Some players fired off /cry emotes, others mounted their most impressive horses, or spammed the chat with calls to protest, or made a last ditch attempt to advertise their guilds, and a few simply wished a fond farewell to the server they had come to call home. On the Horde side, hundreds of players marched the hour-long journey from Orgrimmar to Thunder Bluff, before leaping to their deaths from its highest peak. “ATTACK BLIZZARD SERVERS!! TAKE THEM DOWN!!”, one player screamed as he fell.
”THANK YOU NOSTALRIUS FOR THE GREAT MEMORIES THANK YOU AND GOODBYE! <3”
Time ran out, and the game reset to the login screen, where the black portal sat glittering in the background. ‘Disconnected from server’, said a popup message in yellow text. The buttons no longer worked. Nostalrius was dead.
And its community exploded.
All of Blizzard’s social media accounts were overwhelmed by angry messages, begging them to find some morsel of mercy and, in some cases, threatening them if they didn’t. Major gaming figures weighed in. The scandal broke into every forum, every subreddit, and every server. No private server had ever been the topic of such passionate discourse.

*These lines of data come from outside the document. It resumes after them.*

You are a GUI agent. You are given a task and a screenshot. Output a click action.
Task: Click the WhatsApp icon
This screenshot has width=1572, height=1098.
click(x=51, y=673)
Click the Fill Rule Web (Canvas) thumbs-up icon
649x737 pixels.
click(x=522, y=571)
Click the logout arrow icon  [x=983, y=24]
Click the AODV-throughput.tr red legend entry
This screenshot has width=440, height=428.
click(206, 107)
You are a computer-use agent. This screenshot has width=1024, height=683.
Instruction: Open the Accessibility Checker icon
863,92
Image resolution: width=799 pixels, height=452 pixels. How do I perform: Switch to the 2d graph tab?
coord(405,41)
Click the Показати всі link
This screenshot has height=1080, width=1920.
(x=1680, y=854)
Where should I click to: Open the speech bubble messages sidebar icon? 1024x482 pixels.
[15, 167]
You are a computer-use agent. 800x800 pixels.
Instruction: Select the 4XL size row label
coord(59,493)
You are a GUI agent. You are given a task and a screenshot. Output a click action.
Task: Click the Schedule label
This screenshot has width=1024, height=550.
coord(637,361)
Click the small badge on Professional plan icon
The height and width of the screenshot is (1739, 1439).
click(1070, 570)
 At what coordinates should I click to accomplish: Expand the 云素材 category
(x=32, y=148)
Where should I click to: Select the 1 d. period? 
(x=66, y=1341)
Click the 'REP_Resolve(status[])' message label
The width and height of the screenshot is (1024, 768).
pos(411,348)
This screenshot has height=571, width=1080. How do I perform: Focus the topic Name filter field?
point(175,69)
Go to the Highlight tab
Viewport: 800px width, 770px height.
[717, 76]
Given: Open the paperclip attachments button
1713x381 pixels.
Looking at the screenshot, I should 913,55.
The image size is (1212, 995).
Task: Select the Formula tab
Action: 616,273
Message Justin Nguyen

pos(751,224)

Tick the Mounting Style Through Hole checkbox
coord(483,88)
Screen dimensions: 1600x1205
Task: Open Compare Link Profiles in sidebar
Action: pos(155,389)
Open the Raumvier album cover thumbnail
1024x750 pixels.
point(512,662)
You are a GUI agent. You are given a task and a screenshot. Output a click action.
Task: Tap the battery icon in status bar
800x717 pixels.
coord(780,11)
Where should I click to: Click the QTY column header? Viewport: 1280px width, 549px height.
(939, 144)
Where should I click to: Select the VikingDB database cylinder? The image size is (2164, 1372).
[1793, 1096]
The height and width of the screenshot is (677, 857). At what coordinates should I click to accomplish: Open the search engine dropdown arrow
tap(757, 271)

But the Nostalrius scandal had come to represent more than a server, it was a martyr in the fight for the right of the consumer to preserve games. Vanilla WoW was not the first game to disappear because its owners no longer wanted to support it. Someday, all online games would face the same fate.
Across the video game industry, a conversation arose. Was modern World of Warcraft the same game it used to be, or something else completely? If Blizzard were not going to provide vanilla servers, did they have the ethical right to stop players from making them, just because they owned the IP? Was this new attempt to clamp down on private servers a desperate bid to reclaim players who had left the retail game? That last question provoked a backlash of its own.
”This is not stealing profits from your game”, declared Jontron. “These people weren’t even subbed. In fact, most of these people just don’t like your current game, so they’re trying to go back and play your old one.”
A petition was created on Change.org to resurrect Nostalrius following its closure. Ex-World of Warcraft team lead Mark Kern pledged that if it gained more than 200,000 signatures, he would print all five thousand pages and deliver them to Blizzard President Mike Morhaime personally. It reached 279,000.
In June of that year, something remarkable happened. The team behind Nostalrius was invited to a meeting at Blizzard, where they met Morhaime and Brack, as well as Tom Chilton, Ion Hazzikostas, and Marco Koegler – all the men who held power over the future of Warcraft. For corporate executives to meet with people who had effectively stolen their game was unheard of. They didn’t even put them under a non-disclosure agreement – which Blizzard usually required for all visitors.
”People at key positions inside Blizzard attended the meeting. They were also all very interested, curious, attentive, and asked a lot of questions about all of the topics we mentioned.
We did everything we could to make this presentation & discussion as professional as possible, which was something that clearly was a pleasant unexpected surprise for the whole Blizzard team, Mike Morhaime included.”
It was planned to last two hours, but went on for five. It was summarised on the Nostalrius forum.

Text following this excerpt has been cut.